Write out again, word for word, the lines below from the line that holds "Where should I click to: Sort" through the line that holds "Click the Qatar", omitting pictures.

### SUPPLIED RECORDS:
____
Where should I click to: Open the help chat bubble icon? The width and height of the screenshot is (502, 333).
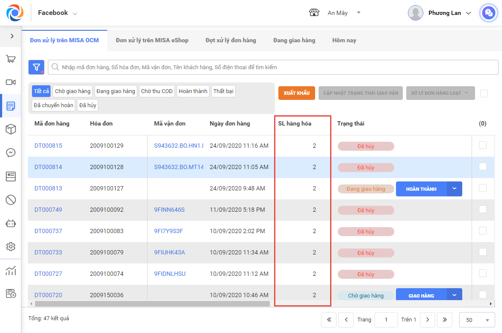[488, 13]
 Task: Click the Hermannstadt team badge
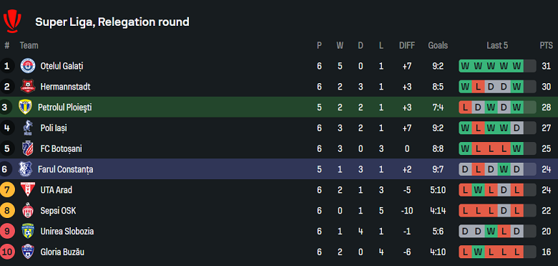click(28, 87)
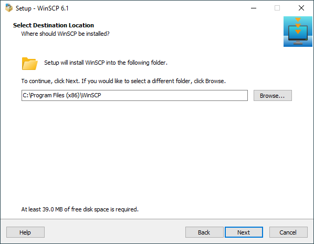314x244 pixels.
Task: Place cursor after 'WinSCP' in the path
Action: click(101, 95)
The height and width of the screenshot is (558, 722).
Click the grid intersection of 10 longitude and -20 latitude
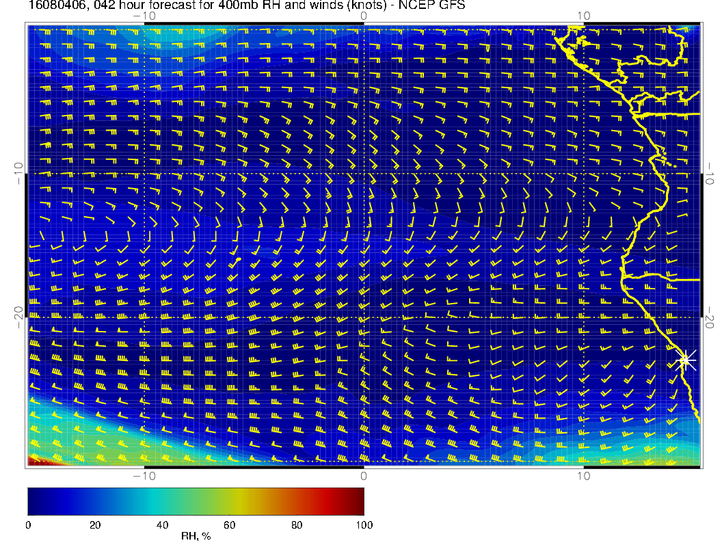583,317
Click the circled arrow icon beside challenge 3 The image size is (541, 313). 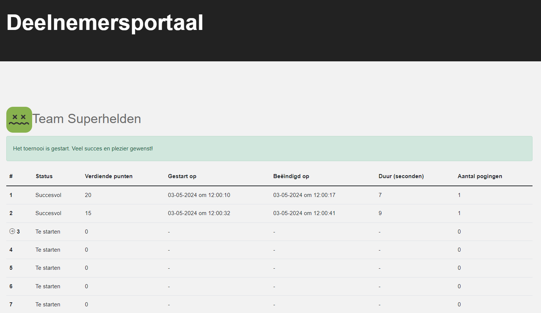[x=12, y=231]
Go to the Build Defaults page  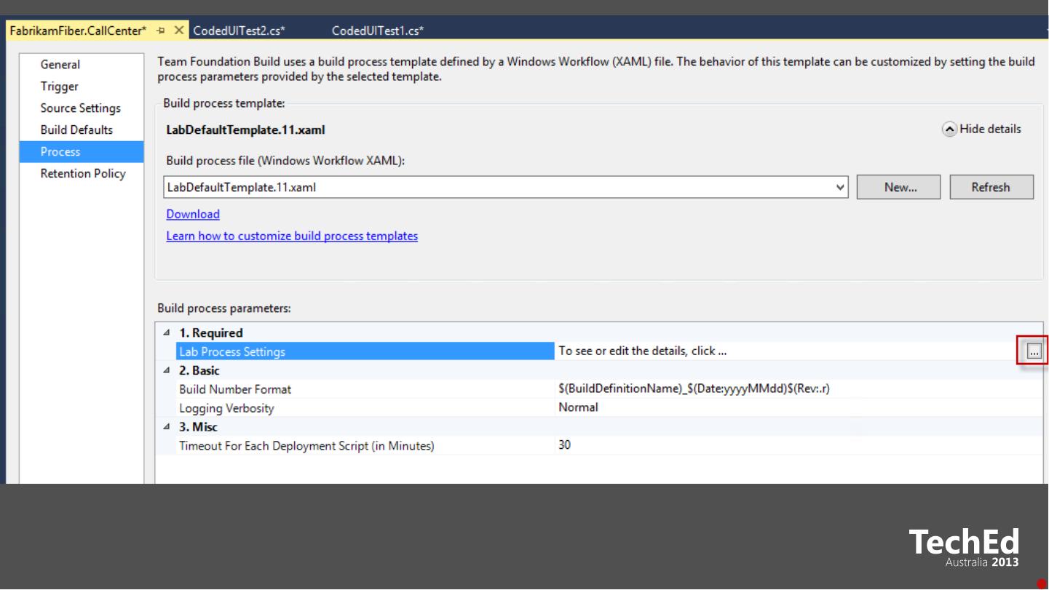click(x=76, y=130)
____
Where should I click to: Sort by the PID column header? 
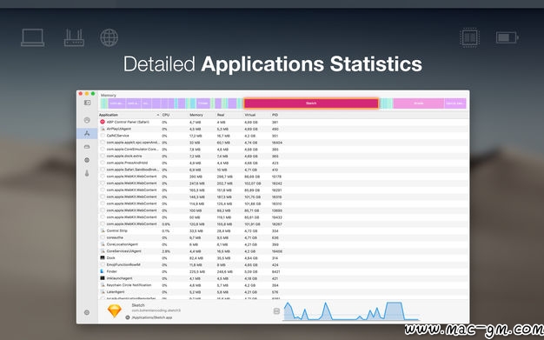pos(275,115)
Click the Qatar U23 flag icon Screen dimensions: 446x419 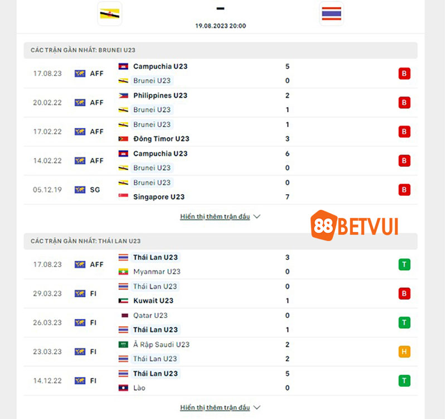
____
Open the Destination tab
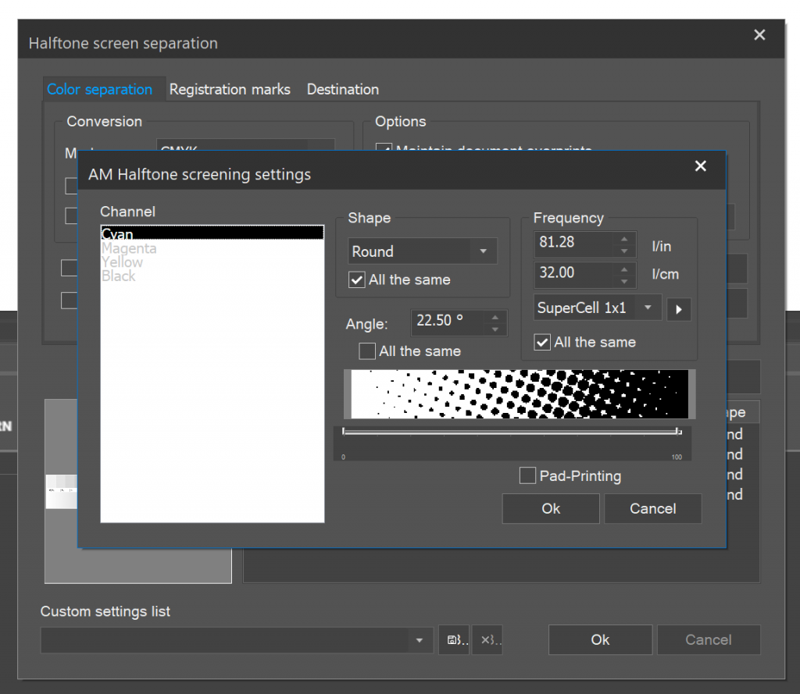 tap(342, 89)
____
### ANSWER FOR THIS EXERCISE:
Where should I click to: Sort by the PID column header? 
pos(275,115)
Click the Qatar U23 flag icon Screen dimensions: 446x419 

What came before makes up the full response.